Let me try to explain a different way.

I'm going to invent something we are going to call "personal happiness." Right
now.

I'm not going to define it in any way at all. We are all just going to assume
that this is a good thing that we all want. I'm not going to tell you how to
measure it or how to quantify it or anything like that. This is simply an
objective thing that we all want.

Now I am going to tell you that there are 5 key components to personal
happiness. And I am not going to tell you how to measure those either. Because
who would do that?

But I am going to tell you that if you do x, you can score higher on one of
those components.

I am not going to tell you if these numbers are statistically meaningful
because I can't be arsed to actually talk about my methodology.

If you engage in one of these behaviors, you will increase your score on one
of these metrics, and ultimately increase your personal happiness.

Does that help clear up my problem with the original blog post?

In my opinion, it's worthless at best and possibly damaging at worst.

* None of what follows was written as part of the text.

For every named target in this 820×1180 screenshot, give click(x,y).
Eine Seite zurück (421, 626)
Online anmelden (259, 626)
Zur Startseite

We have an undefined goal, supporting goals that are also undefined, and we
get sub-metrics that are measured without specific sample sizes or anything
else that would let you know that there is actually something interesting
happening.

This is complete and total bs until we get more details. And we won't.

It's probably not worth posting here, but worth mentioning that this really
boils down to a psychological experiment tested on employees without their
consent.

I hope that works out for those of you who think that HR is a valuable entity
for preventing legal actions.

------
CGamesPlay
This article was a great introduction. When can I expect the rest of the
analysis? Feels like it just ends very abruptly.

------
achow
While reading it, I was constantly thinking how far this can be applied to an
organization as well (Ex. a Startup). Quite a lot I would imagine, would love
to have a startup (my own or otherwise) which has following culture.
Paraphrasing the original text..

Psychological safety: Does it have open culture where people are humble,
unpretentious and open to other people’s ideas and thoughts.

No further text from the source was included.